Tea is an Evening Meal

It is perhaps a mistake for Faye Draper to have a clock mounted on the wall during her one woman show Tea is an Evening Meal. Slow moments are frequent and watching the seconds drag by only stretches them further. However, the show is sweet, though perhaps that depends on how much sugar you take in your tea. To explain: the audience - which is limited to about a dozen people - take their seats around a large kitchen table and are immediately invited to make their own cuppa. Everything is provided on the table, giving the impression that the show is sponsored by Cath Kidston. Draper then begins to describe various mealtime habits and present audience members as various characters also sitting at tables across the country.

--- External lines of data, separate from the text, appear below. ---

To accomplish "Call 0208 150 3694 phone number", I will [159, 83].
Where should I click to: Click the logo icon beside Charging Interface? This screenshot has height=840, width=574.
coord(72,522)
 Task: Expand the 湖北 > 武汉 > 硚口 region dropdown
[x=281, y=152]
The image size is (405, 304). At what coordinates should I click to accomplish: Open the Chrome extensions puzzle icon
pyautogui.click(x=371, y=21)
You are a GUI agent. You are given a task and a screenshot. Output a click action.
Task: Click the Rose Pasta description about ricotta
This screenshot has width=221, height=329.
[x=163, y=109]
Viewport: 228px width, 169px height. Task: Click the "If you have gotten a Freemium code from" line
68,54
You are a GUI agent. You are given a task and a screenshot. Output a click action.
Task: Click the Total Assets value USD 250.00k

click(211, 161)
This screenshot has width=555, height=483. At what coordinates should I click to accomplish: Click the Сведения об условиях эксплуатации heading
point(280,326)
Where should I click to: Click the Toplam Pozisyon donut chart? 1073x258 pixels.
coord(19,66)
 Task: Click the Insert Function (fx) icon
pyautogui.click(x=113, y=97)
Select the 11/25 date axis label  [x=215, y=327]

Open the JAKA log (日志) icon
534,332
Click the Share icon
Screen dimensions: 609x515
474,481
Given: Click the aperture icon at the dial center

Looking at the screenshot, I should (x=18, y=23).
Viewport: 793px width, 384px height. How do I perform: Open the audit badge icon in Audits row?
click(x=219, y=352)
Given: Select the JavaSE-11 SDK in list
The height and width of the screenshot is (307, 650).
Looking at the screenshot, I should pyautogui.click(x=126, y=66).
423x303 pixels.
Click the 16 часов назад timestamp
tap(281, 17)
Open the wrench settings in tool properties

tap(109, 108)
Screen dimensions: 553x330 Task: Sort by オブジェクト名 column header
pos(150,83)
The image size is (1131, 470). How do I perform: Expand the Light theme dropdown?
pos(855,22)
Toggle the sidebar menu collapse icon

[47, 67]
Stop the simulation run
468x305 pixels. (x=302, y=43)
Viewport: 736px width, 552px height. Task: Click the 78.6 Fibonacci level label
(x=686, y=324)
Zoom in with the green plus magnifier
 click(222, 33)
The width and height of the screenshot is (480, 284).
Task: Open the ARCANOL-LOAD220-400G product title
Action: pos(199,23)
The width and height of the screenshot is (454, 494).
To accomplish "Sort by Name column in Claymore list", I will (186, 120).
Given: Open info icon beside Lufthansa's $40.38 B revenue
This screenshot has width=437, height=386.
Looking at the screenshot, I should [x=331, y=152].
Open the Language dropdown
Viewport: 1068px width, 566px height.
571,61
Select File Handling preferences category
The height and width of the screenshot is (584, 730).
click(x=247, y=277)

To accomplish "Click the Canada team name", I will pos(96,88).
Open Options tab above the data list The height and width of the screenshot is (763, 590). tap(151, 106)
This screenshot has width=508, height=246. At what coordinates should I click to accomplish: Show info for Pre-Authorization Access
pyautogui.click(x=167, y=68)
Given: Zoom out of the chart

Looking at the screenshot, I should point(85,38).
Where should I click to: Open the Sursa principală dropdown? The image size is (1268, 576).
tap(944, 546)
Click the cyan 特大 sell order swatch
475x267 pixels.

This show is disjointed and lacks any drive or purpose. At points the audience are encouraged in drawing on the table in salt or answering Draper’s questions, but for the most part Draper delivers slightly interesting stories and situations in a low voice. None of the stories she tells build up to much – the one suspenseful recurring situation is a complete let down, practically a trick on the audience – and there’s nothing resembling drama. Some of the activities and stories were gently amusing, but it was impossible to ignore the fact that little was happening. Draper’s voice is too rhythmic and staged to inspire much response from her audience so, while the script is full of questions, the overall impression is of being spoken at, rather than to, by a distant friend with far too much time and tea.

Draper’s approach is interesting, but seems to rely far too much on the programme notes handed out afterwards to supply an intention and purpose to the piece. If you fancy a cup of tea and some inoffensive chit chat this could be your show, but you could probably manage it for cheaper in any café.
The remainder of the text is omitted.